------ Raw data
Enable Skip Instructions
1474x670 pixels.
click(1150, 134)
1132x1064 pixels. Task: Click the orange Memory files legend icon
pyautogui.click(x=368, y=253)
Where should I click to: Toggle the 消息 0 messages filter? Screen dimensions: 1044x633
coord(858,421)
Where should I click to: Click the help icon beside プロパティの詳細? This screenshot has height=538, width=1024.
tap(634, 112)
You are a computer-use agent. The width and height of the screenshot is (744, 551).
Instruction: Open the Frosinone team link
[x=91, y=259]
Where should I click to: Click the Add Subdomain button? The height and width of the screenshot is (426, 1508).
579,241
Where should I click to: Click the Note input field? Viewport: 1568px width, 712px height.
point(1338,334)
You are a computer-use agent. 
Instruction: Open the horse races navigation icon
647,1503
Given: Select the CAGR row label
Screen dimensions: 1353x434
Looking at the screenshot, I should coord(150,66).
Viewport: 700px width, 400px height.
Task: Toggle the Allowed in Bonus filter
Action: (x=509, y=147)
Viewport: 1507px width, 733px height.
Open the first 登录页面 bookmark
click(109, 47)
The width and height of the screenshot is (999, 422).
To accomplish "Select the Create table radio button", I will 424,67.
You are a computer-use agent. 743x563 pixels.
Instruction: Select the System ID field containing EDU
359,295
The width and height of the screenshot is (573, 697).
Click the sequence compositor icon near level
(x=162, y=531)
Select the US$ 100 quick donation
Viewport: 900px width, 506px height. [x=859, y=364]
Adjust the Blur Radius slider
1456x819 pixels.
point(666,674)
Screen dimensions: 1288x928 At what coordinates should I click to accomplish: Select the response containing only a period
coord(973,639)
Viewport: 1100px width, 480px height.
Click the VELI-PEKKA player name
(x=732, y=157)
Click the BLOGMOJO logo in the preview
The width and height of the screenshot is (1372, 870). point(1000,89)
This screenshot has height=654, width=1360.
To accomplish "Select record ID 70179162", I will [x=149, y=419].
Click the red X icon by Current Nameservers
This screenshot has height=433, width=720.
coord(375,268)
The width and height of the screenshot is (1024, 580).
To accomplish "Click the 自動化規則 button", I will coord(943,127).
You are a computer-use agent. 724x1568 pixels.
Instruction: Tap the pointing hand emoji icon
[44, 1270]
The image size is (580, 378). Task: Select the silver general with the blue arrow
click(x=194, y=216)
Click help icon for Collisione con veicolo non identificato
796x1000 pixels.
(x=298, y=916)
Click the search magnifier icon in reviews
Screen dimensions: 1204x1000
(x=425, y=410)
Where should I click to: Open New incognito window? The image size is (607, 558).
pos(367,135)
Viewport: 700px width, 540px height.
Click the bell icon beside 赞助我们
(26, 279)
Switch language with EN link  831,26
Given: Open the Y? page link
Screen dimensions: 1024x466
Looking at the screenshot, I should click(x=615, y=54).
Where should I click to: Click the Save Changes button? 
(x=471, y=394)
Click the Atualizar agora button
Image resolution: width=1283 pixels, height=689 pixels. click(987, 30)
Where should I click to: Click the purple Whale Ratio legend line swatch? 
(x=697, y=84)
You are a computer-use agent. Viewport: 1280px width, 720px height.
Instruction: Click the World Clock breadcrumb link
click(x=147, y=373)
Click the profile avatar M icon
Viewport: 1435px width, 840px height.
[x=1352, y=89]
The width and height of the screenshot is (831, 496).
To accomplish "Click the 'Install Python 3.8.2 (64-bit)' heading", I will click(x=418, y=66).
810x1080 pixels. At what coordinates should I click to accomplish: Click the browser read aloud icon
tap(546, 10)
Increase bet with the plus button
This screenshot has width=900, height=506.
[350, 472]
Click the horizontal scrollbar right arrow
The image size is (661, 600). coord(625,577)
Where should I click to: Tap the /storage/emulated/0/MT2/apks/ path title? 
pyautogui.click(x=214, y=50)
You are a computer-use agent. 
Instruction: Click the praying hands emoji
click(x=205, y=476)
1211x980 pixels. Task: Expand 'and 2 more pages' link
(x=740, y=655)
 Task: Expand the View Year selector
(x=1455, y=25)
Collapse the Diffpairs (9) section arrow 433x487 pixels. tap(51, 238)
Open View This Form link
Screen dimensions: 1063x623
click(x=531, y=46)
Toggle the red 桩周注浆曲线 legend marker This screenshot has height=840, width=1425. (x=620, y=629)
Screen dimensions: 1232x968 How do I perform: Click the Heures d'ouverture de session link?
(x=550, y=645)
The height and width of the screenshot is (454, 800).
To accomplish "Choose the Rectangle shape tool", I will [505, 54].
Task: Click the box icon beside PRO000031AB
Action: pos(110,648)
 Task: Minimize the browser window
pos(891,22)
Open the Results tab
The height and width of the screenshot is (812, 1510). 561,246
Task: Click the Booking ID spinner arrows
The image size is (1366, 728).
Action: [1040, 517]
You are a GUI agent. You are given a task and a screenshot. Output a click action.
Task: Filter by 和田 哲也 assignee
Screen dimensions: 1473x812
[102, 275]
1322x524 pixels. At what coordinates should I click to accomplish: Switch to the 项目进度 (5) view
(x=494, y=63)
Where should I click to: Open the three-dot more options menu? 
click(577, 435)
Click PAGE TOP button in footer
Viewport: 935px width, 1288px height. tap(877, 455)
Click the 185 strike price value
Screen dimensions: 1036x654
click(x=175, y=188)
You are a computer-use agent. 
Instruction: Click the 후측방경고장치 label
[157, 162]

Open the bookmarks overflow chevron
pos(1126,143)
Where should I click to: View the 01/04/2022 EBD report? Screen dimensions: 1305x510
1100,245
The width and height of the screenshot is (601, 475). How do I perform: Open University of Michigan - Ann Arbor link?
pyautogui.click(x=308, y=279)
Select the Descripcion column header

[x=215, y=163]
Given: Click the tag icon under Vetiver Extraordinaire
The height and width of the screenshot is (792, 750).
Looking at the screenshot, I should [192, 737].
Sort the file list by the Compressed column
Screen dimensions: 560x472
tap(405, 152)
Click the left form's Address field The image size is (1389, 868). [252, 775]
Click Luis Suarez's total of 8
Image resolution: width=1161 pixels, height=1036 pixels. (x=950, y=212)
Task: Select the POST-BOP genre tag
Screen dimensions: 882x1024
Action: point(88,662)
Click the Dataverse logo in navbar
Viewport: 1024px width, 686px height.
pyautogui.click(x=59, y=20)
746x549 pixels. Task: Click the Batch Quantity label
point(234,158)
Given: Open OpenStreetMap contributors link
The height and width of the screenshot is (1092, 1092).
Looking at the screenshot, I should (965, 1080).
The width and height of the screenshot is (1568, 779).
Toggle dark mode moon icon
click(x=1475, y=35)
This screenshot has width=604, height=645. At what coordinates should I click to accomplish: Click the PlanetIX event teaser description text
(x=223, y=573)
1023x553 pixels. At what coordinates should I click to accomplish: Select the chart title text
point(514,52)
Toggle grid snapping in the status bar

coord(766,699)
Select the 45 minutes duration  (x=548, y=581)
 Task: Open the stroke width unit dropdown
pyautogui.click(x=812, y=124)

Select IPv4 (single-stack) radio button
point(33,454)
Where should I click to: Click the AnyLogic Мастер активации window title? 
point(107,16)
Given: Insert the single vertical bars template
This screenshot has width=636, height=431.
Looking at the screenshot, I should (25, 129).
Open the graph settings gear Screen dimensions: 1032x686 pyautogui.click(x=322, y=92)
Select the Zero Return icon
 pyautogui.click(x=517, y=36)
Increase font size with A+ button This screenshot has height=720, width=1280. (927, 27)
------------
Each line above with the word "agent" must be returned.

You are a computer-use agent. The width and height of the screenshot is (744, 551).
You are a computer-use agent. 
You are a computer-use agent. 743x563 pixels.
You are a computer-use agent. 724x1568 pixels.
You are a computer-use agent. Viewport: 1280px width, 720px height.
You are a computer-use agent. 
You are a GUI agent. You are given a task and a screenshot. Output a click action.
You are a computer-use agent. 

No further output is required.